-- Recorded data start --

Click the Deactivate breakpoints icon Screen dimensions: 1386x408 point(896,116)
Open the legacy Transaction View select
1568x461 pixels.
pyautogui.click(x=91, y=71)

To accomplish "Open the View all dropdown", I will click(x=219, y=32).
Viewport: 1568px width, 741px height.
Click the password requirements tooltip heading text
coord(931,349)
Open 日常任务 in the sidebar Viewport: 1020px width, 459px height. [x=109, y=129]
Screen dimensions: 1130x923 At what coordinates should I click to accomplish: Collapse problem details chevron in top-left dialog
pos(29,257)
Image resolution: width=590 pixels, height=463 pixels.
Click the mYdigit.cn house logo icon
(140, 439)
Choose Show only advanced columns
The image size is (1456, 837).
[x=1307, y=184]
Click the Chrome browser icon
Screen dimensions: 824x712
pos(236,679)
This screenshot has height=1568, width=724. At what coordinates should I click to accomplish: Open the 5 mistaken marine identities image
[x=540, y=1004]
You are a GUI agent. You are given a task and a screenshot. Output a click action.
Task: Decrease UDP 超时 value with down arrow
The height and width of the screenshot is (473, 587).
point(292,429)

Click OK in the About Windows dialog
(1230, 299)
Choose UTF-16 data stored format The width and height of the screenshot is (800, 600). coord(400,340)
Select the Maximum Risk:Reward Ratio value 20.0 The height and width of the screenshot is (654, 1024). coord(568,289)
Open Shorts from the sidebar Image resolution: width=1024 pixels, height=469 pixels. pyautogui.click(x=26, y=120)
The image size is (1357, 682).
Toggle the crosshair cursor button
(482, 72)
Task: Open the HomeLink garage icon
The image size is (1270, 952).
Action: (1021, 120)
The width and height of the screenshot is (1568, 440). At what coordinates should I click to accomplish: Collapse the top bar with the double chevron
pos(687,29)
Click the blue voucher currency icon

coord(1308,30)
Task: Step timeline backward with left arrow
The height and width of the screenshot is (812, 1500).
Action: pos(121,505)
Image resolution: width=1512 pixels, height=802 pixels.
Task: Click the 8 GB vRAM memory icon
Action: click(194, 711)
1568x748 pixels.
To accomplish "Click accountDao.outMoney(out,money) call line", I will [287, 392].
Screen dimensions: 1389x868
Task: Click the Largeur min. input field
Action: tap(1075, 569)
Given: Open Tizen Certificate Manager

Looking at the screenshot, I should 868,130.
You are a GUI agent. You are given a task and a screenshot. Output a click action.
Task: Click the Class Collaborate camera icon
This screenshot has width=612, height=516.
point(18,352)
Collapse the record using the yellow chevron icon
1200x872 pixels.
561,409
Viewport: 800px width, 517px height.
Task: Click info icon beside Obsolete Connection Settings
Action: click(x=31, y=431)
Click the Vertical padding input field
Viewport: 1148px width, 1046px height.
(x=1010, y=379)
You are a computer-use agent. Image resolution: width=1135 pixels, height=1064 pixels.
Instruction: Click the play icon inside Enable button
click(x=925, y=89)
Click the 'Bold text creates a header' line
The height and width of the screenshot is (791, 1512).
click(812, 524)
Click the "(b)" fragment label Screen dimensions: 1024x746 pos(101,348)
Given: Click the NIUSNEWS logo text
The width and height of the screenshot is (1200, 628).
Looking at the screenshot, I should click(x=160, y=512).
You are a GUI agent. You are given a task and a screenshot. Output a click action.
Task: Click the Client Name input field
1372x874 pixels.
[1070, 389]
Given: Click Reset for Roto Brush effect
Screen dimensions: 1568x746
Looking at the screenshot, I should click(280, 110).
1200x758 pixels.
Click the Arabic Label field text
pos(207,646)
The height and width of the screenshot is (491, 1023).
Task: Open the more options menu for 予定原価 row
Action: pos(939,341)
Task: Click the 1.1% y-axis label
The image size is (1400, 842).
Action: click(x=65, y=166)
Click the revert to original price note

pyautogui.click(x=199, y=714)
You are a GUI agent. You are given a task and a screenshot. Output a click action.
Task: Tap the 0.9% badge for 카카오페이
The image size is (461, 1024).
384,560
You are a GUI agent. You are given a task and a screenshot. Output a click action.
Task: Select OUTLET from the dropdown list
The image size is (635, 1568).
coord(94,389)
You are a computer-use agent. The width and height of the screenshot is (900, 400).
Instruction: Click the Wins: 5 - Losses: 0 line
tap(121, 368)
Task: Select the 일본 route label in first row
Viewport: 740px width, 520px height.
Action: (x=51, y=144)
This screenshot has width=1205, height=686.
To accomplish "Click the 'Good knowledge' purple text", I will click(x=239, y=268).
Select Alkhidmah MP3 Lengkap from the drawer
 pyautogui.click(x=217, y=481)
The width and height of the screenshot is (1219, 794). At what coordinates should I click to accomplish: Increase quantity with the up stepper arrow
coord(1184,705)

-- Recorded data end --

**What is required**
Convert the data from the line containing "This screenshot has height=1568, width=724." down to the line containing "Choose UTF-16 data", both included, into a JSON list of strings with one string per line, omitting blank lines.

**Task answer**
[
  "This screenshot has height=1568, width=724. At what coordinates should I click to accomplish: Open the 5 mistaken marine identities image",
  "[x=540, y=1004]",
  "You are a GUI agent. You are given a task and a screenshot. Output a click action.",
  "Task: Decrease UDP 超时 value with down arrow",
  "The height and width of the screenshot is (473, 587).",
  "point(292,429)",
  "Click OK in the About Windows dialog",
  "(1230, 299)",
  "Choose UTF-16 data stored format The width and height of the screenshot is (800, 600). coord(400,340)"
]